*** Material provided ***

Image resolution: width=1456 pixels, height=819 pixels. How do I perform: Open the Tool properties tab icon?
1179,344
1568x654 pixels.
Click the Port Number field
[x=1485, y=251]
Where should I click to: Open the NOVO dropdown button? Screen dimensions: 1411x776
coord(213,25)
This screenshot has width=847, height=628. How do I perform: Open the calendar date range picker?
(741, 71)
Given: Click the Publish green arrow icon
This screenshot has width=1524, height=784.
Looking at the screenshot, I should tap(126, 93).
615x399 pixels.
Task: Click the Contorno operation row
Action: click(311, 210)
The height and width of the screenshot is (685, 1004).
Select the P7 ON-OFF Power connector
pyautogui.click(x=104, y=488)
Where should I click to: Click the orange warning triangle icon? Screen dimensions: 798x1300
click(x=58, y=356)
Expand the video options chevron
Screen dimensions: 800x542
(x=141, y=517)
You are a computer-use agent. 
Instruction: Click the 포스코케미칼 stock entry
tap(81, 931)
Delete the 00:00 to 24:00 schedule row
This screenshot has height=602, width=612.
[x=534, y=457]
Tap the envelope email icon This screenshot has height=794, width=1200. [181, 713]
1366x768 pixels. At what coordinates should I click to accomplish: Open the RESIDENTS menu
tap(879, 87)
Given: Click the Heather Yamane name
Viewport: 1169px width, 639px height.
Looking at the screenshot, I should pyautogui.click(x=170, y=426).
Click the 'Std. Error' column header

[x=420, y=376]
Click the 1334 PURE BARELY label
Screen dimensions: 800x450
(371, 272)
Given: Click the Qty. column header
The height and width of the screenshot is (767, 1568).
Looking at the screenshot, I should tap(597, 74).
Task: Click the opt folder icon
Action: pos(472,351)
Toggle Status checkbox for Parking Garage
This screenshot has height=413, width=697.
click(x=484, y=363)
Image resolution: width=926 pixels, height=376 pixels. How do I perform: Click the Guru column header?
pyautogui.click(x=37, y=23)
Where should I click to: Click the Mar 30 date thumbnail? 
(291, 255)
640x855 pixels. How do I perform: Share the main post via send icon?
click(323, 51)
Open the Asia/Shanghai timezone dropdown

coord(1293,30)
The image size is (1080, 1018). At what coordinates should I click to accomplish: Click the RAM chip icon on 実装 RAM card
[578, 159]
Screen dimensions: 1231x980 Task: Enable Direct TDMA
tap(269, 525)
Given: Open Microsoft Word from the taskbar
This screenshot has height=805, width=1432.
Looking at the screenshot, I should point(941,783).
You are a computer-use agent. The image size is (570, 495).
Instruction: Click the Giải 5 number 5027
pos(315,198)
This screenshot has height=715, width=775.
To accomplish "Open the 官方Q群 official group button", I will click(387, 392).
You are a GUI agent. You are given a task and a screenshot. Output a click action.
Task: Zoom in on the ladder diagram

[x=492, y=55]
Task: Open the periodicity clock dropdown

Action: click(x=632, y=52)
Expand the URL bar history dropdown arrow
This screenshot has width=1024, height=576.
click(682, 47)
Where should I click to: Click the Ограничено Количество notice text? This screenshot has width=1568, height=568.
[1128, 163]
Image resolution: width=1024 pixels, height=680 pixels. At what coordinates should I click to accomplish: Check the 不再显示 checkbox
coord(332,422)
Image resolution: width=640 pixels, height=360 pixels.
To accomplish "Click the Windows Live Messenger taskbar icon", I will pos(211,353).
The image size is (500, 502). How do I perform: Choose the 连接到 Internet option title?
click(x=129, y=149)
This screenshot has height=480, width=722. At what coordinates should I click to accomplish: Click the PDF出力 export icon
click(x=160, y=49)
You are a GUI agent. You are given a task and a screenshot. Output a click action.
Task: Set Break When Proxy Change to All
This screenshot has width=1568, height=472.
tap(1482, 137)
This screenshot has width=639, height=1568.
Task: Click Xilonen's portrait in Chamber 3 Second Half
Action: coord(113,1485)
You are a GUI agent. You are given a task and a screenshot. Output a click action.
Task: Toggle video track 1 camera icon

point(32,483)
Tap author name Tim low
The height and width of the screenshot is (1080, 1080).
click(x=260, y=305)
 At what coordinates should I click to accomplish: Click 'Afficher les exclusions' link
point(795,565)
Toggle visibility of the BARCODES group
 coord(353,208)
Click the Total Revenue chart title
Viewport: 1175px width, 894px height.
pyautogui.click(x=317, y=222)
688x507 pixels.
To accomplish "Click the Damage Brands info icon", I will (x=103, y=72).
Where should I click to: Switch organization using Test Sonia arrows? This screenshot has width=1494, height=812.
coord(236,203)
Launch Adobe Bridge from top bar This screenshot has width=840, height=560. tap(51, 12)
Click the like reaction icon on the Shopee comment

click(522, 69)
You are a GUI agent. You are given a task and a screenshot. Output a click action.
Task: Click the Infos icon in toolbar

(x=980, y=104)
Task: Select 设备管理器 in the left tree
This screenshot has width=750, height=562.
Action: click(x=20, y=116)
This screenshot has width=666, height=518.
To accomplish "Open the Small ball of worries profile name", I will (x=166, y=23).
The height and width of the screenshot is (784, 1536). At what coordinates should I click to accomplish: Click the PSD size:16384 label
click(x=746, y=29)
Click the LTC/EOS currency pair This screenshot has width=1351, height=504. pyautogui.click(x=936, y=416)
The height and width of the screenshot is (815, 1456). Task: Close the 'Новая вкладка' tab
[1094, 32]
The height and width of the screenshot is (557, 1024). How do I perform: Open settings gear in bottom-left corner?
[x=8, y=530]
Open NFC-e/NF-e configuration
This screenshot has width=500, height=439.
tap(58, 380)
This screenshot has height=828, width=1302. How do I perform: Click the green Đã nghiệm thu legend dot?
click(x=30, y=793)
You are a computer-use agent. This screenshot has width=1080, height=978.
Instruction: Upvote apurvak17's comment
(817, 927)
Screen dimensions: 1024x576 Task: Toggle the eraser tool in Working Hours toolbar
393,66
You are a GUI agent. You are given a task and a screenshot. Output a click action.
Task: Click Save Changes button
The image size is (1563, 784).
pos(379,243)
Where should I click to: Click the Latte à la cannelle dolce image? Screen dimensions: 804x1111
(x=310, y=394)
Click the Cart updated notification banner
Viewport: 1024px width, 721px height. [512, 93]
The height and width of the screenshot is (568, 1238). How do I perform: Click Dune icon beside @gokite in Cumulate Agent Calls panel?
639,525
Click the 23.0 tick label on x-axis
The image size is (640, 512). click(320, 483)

***

Find the word "will" in the entries and show each line where it is found.

> [Solution]:
To accomplish "Open the 官方Q群 official group button", I will click(387, 392).
To accomplish "Click the Windows Live Messenger taskbar icon", I will pos(211,353).
To accomplish "Click the Damage Brands info icon", I will (x=103, y=72).
To accomplish "Open the Small ball of worries profile name", I will (x=166, y=23).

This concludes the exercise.